▶ Task prompt: Word for word, reproduce the records that follow.

▶ Provided material:
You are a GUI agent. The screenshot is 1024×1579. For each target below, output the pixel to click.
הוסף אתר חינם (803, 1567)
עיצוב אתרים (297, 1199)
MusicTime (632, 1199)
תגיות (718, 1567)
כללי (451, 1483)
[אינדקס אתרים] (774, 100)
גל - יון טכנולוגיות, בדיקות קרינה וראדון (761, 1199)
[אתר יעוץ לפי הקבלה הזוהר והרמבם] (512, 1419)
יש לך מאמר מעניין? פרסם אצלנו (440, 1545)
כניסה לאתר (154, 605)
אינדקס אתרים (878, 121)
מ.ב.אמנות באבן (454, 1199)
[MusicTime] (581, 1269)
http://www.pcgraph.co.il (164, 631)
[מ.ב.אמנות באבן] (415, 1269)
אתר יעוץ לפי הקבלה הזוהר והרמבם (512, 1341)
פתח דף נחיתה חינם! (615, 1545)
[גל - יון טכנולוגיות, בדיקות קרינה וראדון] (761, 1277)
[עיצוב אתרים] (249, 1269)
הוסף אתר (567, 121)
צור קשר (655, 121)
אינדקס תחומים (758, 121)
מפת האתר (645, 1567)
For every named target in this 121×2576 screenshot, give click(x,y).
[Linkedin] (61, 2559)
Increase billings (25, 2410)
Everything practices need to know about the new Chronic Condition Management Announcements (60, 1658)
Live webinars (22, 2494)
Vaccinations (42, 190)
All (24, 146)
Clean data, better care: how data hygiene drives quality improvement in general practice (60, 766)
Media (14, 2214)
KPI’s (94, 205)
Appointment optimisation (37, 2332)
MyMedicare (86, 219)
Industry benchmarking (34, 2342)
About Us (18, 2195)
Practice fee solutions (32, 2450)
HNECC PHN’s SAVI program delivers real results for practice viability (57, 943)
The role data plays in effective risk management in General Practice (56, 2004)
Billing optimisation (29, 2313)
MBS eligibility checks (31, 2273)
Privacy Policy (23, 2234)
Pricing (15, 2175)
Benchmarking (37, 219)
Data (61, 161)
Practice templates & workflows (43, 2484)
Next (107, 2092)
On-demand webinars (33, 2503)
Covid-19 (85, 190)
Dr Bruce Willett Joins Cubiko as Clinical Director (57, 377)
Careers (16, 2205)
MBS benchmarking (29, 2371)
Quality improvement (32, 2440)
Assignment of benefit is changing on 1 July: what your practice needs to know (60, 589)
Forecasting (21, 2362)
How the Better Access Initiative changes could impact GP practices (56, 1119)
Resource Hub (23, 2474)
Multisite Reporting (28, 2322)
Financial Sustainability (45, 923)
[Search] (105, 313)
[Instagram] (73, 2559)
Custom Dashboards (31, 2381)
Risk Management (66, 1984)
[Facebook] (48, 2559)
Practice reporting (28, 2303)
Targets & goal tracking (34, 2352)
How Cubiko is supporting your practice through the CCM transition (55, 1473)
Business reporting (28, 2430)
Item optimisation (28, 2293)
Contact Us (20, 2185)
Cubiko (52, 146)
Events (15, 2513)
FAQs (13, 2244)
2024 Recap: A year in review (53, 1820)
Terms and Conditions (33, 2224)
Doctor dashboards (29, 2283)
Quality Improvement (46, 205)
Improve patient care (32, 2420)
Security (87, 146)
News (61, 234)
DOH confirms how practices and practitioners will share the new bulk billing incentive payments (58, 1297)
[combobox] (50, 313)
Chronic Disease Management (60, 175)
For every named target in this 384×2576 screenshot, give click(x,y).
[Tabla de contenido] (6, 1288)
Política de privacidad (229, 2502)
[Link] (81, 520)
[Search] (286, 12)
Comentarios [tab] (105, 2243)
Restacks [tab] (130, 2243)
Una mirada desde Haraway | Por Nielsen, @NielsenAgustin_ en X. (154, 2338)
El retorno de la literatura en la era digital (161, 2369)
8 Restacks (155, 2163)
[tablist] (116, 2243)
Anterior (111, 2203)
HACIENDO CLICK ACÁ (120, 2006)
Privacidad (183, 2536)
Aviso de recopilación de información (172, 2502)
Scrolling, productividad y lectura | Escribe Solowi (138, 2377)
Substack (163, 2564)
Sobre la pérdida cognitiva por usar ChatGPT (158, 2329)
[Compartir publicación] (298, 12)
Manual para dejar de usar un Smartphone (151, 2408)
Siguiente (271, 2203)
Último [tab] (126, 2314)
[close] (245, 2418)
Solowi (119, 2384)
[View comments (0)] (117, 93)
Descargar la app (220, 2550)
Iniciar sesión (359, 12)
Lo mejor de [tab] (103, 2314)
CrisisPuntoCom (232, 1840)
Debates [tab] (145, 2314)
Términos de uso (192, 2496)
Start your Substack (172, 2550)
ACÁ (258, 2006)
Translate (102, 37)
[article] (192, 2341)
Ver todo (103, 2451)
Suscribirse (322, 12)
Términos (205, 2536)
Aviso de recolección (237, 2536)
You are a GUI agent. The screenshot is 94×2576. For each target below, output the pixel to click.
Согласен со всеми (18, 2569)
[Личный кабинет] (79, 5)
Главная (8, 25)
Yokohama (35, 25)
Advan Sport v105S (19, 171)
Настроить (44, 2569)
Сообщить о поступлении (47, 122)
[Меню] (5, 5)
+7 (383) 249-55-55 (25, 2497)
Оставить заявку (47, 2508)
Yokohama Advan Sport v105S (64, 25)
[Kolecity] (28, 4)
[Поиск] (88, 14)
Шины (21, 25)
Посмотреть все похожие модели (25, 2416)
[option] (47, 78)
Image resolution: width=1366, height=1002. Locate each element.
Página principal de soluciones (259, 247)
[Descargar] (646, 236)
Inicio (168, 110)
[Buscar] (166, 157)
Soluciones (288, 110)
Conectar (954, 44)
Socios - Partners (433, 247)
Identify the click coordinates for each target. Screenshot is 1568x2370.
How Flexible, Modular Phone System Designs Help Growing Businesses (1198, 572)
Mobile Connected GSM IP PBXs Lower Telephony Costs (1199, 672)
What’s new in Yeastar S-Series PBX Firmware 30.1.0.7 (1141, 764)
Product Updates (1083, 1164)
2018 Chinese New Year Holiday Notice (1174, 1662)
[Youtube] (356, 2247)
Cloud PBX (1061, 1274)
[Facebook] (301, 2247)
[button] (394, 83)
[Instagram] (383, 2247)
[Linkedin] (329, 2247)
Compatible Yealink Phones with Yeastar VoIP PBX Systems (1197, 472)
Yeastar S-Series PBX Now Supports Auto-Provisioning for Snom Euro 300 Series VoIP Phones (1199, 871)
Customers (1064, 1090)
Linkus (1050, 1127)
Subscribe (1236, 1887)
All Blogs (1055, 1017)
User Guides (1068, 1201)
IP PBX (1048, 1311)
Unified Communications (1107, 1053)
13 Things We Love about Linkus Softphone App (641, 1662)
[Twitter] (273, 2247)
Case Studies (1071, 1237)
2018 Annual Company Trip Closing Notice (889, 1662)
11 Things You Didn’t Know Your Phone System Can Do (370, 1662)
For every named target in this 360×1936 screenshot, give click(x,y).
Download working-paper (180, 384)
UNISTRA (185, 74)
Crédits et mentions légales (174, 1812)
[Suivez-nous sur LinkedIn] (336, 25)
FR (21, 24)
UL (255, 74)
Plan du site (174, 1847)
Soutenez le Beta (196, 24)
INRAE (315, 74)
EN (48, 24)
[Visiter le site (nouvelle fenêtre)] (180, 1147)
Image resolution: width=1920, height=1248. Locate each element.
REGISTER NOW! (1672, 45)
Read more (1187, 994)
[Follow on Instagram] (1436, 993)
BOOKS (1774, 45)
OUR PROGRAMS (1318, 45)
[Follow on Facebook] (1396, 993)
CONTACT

▶ Task response:
You are a GUI agent. The screenshot is 1024×1579. For each target below, output the pixel to click.
הוסף אתר חינם (803, 1567)
עיצוב אתרים (297, 1199)
MusicTime (632, 1199)
תגיות (718, 1567)
כללי (451, 1483)
[אינדקס אתרים] (774, 100)
גל - יון טכנולוגיות, בדיקות קרינה וראדון (761, 1199)
[אתר יעוץ לפי הקבלה הזוהר והרמבם] (512, 1419)
יש לך מאמר מעניין? פרסם אצלנו (440, 1545)
כניסה לאתר (154, 605)
אינדקס אתרים (878, 121)
מ.ב.אמנות באבן (454, 1199)
[MusicTime] (581, 1269)
http://www.pcgraph.co.il (164, 631)
[מ.ב.אמנות באבן] (415, 1269)
אתר יעוץ לפי הקבלה הזוהר והרמבם (512, 1341)
פתח דף נחיתה חינם! (615, 1545)
[גל - יון טכנולוגיות, בדיקות קרינה וראדון] (761, 1277)
[עיצוב אתרים] (249, 1269)
הוסף אתר (567, 121)
צור קשר (655, 121)
אינדקס תחומים (758, 121)
מפת האתר (645, 1567)
For every named target in this 121×2576 screenshot, give click(x,y).
[Linkedin] (61, 2559)
Increase billings (25, 2410)
Everything practices need to know about the new Chronic Condition Management Announcements (60, 1658)
Live webinars (22, 2494)
Vaccinations (42, 190)
All (24, 146)
Clean data, better care: how data hygiene drives quality improvement in general practice (60, 766)
Media (14, 2214)
KPI’s (94, 205)
Appointment optimisation (37, 2332)
MyMedicare (86, 219)
Industry benchmarking (34, 2342)
About Us (18, 2195)
Practice fee solutions (32, 2450)
HNECC PHN’s SAVI program delivers real results for practice viability (57, 943)
The role data plays in effective risk management in General Practice (56, 2004)
Billing optimisation (29, 2313)
MBS eligibility checks (31, 2273)
Privacy Policy (23, 2234)
Pricing (15, 2175)
Benchmarking (37, 219)
Data (61, 161)
Practice templates & workflows (43, 2484)
Next (107, 2092)
On-demand webinars (33, 2503)
Covid-19 (85, 190)
Dr Bruce Willett Joins Cubiko as Clinical Director (57, 377)
Careers (16, 2205)
MBS benchmarking (29, 2371)
Quality improvement (32, 2440)
Assignment of benefit is changing on 1 July: what your practice needs to know (60, 589)
Forecasting (21, 2362)
How the Better Access Initiative changes could impact GP practices (56, 1119)
Resource Hub (23, 2474)
Multisite Reporting (28, 2322)
Financial Sustainability (45, 923)
[Search] (105, 313)
[Instagram] (73, 2559)
Custom Dashboards (31, 2381)
Risk Management (66, 1984)
[Facebook] (48, 2559)
Practice reporting (28, 2303)
Targets & goal tracking (34, 2352)
How Cubiko is supporting your practice through the CCM transition (55, 1473)
Business reporting (28, 2430)
Item optimisation (28, 2293)
Contact Us (20, 2185)
Cubiko (52, 146)
Events (15, 2513)
FAQs (13, 2244)
2024 Recap: A year in review (53, 1820)
Terms and Conditions (33, 2224)
Doctor dashboards (29, 2283)
Quality Improvement (46, 205)
Improve patient care (32, 2420)
Security (87, 146)
News (61, 234)
DOH confirms how practices and practitioners will share the new bulk billing incentive payments (58, 1297)
[combobox] (50, 313)
Chronic Disease Management (60, 175)
For every named target in this 384×2576 screenshot, give click(x,y).
[Tabla de contenido] (6, 1288)
Política de privacidad (229, 2502)
[Link] (81, 520)
[Search] (286, 12)
Comentarios [tab] (105, 2243)
Restacks [tab] (130, 2243)
Una mirada desde Haraway | Por Nielsen, @NielsenAgustin_ en X. (154, 2338)
El retorno de la literatura en la era digital (161, 2369)
8 Restacks (155, 2163)
[tablist] (116, 2243)
Anterior (111, 2203)
HACIENDO CLICK ACÁ (120, 2006)
Privacidad (183, 2536)
Aviso de recopilación de información (172, 2502)
Scrolling, productividad y lectura | Escribe Solowi (138, 2377)
Substack (163, 2564)
Sobre la pérdida cognitiva por usar ChatGPT (158, 2329)
[Compartir publicación] (298, 12)
Manual para dejar de usar un Smartphone (151, 2408)
Siguiente (271, 2203)
Último [tab] (126, 2314)
[close] (245, 2418)
Solowi (119, 2384)
[View comments (0)] (117, 93)
Descargar la app (220, 2550)
Iniciar sesión (359, 12)
Lo mejor de [tab] (103, 2314)
CrisisPuntoCom (232, 1840)
Debates [tab] (145, 2314)
Términos de uso (192, 2496)
Start your Substack (172, 2550)
ACÁ (258, 2006)
Translate (102, 37)
[article] (192, 2341)
Ver todo (103, 2451)
Suscribirse (322, 12)
Términos (205, 2536)
Aviso de recolección (237, 2536)
You are a GUI agent. The screenshot is 94×2576. For each target below, output the pixel to click.
Согласен со всеми (18, 2569)
[Личный кабинет] (79, 5)
Главная (8, 25)
Yokohama (35, 25)
Advan Sport v105S (19, 171)
Настроить (44, 2569)
Сообщить о поступлении (47, 122)
[Меню] (5, 5)
+7 (383) 249-55-55 (25, 2497)
Оставить заявку (47, 2508)
Yokohama Advan Sport v105S (64, 25)
[Kolecity] (28, 4)
[Поиск] (88, 14)
Шины (21, 25)
Посмотреть все похожие модели (25, 2416)
[option] (47, 78)
Image resolution: width=1366, height=1002. Locate each element.
Página principal de soluciones (259, 247)
[Descargar] (646, 236)
Inicio (168, 110)
[Buscar] (166, 157)
Soluciones (288, 110)
Conectar (954, 44)
Socios - Partners (433, 247)
Identify the click coordinates for each target. Screenshot is 1568x2370.
How Flexible, Modular Phone System Designs Help Growing Businesses (1198, 572)
Mobile Connected GSM IP PBXs Lower Telephony Costs (1199, 672)
What’s new in Yeastar S-Series PBX Firmware 30.1.0.7 (1141, 764)
Product Updates (1083, 1164)
2018 Chinese New Year Holiday Notice (1174, 1662)
[Youtube] (356, 2247)
Cloud PBX (1061, 1274)
[Facebook] (301, 2247)
[button] (394, 83)
[Instagram] (383, 2247)
[Linkedin] (329, 2247)
Compatible Yealink Phones with Yeastar VoIP PBX Systems (1197, 472)
Yeastar S-Series PBX Now Supports Auto-Provisioning for Snom Euro 300 Series VoIP Phones (1199, 871)
Customers (1064, 1090)
Linkus (1050, 1127)
Subscribe (1236, 1887)
All Blogs (1055, 1017)
User Guides (1068, 1201)
IP PBX (1048, 1311)
Unified Communications (1107, 1053)
13 Things We Love about Linkus Softphone App (641, 1662)
[Twitter] (273, 2247)
Case Studies (1071, 1237)
2018 Annual Company Trip Closing Notice (889, 1662)
11 Things You Didn’t Know Your Phone System Can Do (370, 1662)
For every named target in this 360×1936 screenshot, give click(x,y).
Download working-paper (180, 384)
UNISTRA (185, 74)
Crédits et mentions légales (174, 1812)
[Suivez-nous sur LinkedIn] (336, 25)
FR (21, 24)
UL (255, 74)
Plan du site (174, 1847)
Soutenez le Beta (196, 24)
INRAE (315, 74)
EN (48, 24)
[Visiter le site (nouvelle fenêtre)] (180, 1147)
Image resolution: width=1920, height=1248. Locate each element.
REGISTER NOW! (1672, 45)
Read more (1187, 994)
[Follow on Instagram] (1436, 993)
BOOKS (1774, 45)
OUR PROGRAMS (1318, 45)
[Follow on Facebook] (1396, 993)
CONTACT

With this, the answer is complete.